Recently, Congress passed an amendment to the CARES Act that provides $900 billion in COVID-related economic relief. We thought members may have questions regarding the amendment and how it affects their finances. Our financial advisor, Evan Kulak, has provided some information regarding the second COVID stimulus package. Please find a summary of the key provisions below that are most likely to affect members. As always, please feel free to reach out with any questions or thoughts.

  1. Additional federal unemployment funds
    • The act extends unemployment benefits to everyone eligible for an extra 11 weeks.
    • The act also adds a $300 per week federal benefit on top of workers’ state unemployment benefits through March 14, 2021 (or April 5 if you haven’t reached your maximum benefit by March 14).
  2. Paycheck Protection Program
    • If you got a PPP loan already, you have to have 300 or fewer employees and be able to show a 25% or more reduction in your gross receipts during any quarter in 2020 compared with the same quarter last year.
    • Companies, non-profits, self-employed people are eligible for a loan if they have 500 or fewer employees, up to a cap of $10 million.

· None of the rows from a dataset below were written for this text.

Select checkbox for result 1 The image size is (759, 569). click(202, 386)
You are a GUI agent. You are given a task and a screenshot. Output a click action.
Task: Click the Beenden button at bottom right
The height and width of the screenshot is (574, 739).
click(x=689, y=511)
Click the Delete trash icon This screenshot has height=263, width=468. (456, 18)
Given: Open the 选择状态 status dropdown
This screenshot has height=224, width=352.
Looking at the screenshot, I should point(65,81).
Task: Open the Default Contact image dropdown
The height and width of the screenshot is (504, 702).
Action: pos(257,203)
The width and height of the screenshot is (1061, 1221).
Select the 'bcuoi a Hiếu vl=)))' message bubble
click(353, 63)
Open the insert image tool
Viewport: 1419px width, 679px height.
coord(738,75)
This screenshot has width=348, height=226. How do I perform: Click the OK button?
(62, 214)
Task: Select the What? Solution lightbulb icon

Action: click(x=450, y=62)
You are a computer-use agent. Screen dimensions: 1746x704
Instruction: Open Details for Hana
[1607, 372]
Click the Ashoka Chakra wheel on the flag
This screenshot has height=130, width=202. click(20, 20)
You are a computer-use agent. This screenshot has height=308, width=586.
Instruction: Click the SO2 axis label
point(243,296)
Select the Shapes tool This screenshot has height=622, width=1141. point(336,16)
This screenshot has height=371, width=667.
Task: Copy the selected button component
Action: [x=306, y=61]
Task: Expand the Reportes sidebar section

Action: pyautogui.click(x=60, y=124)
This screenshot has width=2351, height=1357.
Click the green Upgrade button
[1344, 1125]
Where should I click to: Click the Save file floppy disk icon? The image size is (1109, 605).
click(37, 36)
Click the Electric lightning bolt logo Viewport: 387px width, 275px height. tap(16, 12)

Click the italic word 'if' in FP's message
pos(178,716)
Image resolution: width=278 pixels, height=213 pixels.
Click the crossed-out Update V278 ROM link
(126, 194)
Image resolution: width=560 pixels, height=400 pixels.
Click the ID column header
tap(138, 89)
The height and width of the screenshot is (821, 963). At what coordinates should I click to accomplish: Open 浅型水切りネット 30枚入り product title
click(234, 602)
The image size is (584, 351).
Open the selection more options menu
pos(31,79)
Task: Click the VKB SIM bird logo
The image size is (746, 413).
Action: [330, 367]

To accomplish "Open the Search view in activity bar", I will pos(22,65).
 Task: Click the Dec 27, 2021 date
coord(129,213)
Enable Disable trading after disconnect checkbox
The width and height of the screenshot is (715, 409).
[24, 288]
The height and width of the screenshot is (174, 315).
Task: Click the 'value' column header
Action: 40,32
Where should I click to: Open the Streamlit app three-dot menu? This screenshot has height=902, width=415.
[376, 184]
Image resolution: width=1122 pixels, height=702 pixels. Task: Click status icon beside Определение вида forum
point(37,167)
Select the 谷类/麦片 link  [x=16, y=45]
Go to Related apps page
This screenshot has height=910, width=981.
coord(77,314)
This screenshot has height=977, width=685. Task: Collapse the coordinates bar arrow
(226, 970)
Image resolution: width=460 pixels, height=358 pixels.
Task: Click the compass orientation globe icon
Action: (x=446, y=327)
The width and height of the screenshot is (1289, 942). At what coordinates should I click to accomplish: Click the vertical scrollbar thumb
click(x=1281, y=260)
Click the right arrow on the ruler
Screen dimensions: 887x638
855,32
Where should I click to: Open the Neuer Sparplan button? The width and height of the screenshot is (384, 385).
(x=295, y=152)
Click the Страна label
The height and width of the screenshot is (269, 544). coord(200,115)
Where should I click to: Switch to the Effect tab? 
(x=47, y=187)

    • The act provides more than $284 billion to reactivate the Paycheck Protection Program to provide low-interest-rate loans through the Small Business Administration (SBA).
  3. Economic Injury Disaster Loan (EIDL)
    • The act also adds another $20 billion for grants for business owners for COVID-19 relief
  4. Emergency housing aid
    • The act adds $25 billion for emergency rental aid and extends the national moratorium on some evictions and foreclosures through February 28, 2021.
  5. Student loans
    • After the first CARES Act passed in March 2020, most federal student loan payments were in "administrative forbearance"—meaning mandatory minimum payments were paused with no interest accruing—and collections on default were halted through January 31, 2020. Then On January 20, 2021, the COVID-19 emergency relief measures were extended on Department of Education-owned federal student loans through September 30, 2021. (This information has been updated since the email sent to members on February 5.)